• **ページ抜粋**:
2019年のレバランについては、2018年11月13日、インドネシア政府が「2019年6月5日〜6日」と発表していた。2019年は、6月1日から9日までが9連休となる。一年で最も大きな休暇となり、インドネシアでは皆が楽しみにしているそうだ。
インドネシア・ジャワ島在住のysm141@ジャワさんが、ツイッターに、レバラン前日(6月4日)の現地の様子をあげておられ、掲載のご快諾を頂いた。
インドネシア滞在中に、日本とは異なる食文化を発見したので、いくつか紹介してみたい。
日没近くの空港では到着時に軽食が配布されていた
たまたまかもしれないが、ちょうど夕方(日没)近くに日本からの飛行機がジャカルタの空港に到着し、そこでは、箱に入った軽食が配られていた。
箱を開けると、パン・水・ナツメ(ナツメヤシの実のドライフルーツ。デーツとも呼ばれる)が入っていた。
エミレーツ航空は、2019年5月、ナツメを100万個提供したそうだ。
断食を終えたら「まずはデーツ」
長い時間にわたる断食を終えて、すぐにボリュームのある食事をかきこむのは、消化器官に負担をかけてしまう。
そこで、まずはナツメヤシの実のドライフルーツ(デーツ)を食べる。
ラマダン期間中には、スーパーマーケットなどに、たくさんのデーツが積まれる。
「預言者ムハンマドは、一日の断食が終わるとデーツを食べた」という言い伝えもあるそうだ。
断食明けには「クパット」と呼ばれる、ヤシの葉で編んだものの中にコメを入れて調理する、餅のようなものも定番だ。
ラマダン中は夕方のレストランが予約でいっぱい!
ラマダンは断食月。といっても、1ヶ月間、絶食をするわけではない。日没(日が沈んで)から、翌朝、日の出まで、つまり、夕方以降から翌日の日の出までは、食事をすることができる。
インドネシア滞在中は、レストランで夕食を予約する方がたくさんいた。ショッピングモールなど、レストランが集中する場所では、どの店もほとんど予約でいっぱい・・・という場合もあった。
インドネシア、西ジャワ州の都市、ボゴールのショッピングモールにあるフードコートは、家族連れやカップルなどで賑わっていた。
スーパーにはラマダン・ハンパー(食品詰め合わせ)が山積み
スーパーマーケットやショッピングモールの食品売り場には、"RAMADAN HAMPERS(ラマダン・ハンパー)"と書かれた、食品の詰め合わせパックがたくさん積まれていた。長期休暇中、帰省する時など、このハンパー(詰め合わせ)をお土産に持って行くのだそうだ。
かつてイギリスの植民地だったマレーシアでも、同様の習慣があるとのこと。
インドネシアではスンバコ(Sembako)とも呼ばれるらしい。
都市部と地方とでは違いがあるようだが、買い物は、人々の楽しみのようだ。
チップス人気
これも地域によって異なると思うが、ジャカルタ市内の各ショッピングモールやスーパーマーケットの食品売り場では、ポテトチップスなどの揚げた菓子が人気だった。

• **取り組む問題**:
(a) 上のラマダンの記事から「ラマダンは断食月。」で始まる段落を選び、主な事実を残して短い箇条書きにまとめてください。
(b) 上のラマダンの記事について、次の問いに答えてください。答えには問いと同じ番号を付けてください。
(i) インドネシア政府は2019年のレバランを何日と発表しましたか。
(ii) ジャカルタの空港で配られた箱には何が入っていましたか。
(iii) ラマダン・ハンパーは、インドネシアでは何とも呼ばれるそうですか。
(c) インドネシアのラマダンの食文化を紹介する上の記事を、最後の文のあとから続けて書いてください。

• **提供データ**:

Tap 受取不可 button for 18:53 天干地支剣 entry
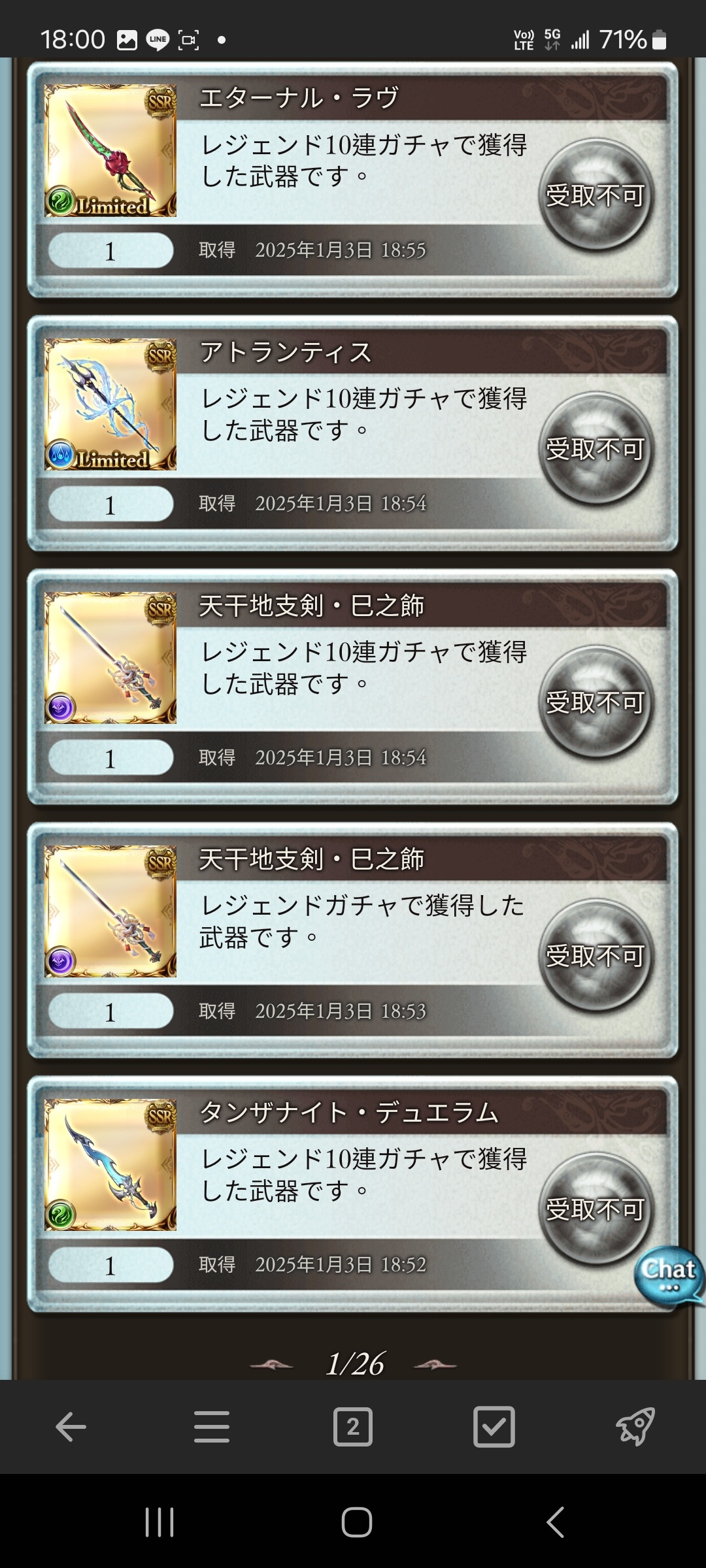Image resolution: width=706 pixels, height=1568 pixels. coord(596,955)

• **解答一覧**:
(a)
- ラマダンは断食月だが、1か月間ずっと絶食するわけではない。
- 日没から翌朝の日の出までは食事をすることができる。

(b)
(i) 2019年6月5日〜6日
(ii) パン、水、ナツメ(ナツメヤシの実のドライフルーツ)
(iii) スンバコ(Sembako)

(c)
仕事で渡航した際、お世話になった、ASEAN(アセアン)事務局の方に教えて頂いたのが、芋の一種であるキャッサバを薄くスライスして揚げた「キャッサバチップス」だった。
普段、ポテトチップスなどを食べないので、どうなのかな・・と思いながら買ったら、バーベキュー味の製品は、一袋すぐ食べてしまうほどだった。
他にも、ポテトチップスを砕いてチョコレートに入れた、板チョコタイプの「ポテトチップスチョコレート」も、意外なほど美味しく、おしゃれなパッケージだった。
コーヒーでアロマ作り
今回、筆者が出張した目的は、農林水産省ASEAN事業の寄付講座の一環で、ボゴール農科大学の大学院生たちに、農産物を食品ロスにしないための商品開発のワークショップや食品ロスの講義をするためだった。
2017年から渡航して各大学でワークショップと食品ロスの講義を実施しており、今回のインドネシアで6カ国目となった。
リアルタイムでアンケートを実施でき、その集計結果を瞬時にその場にいる全員に共有できるレスポン(respon)を使い、「どの農産物を商品開発したいですか?」と聞いてみた。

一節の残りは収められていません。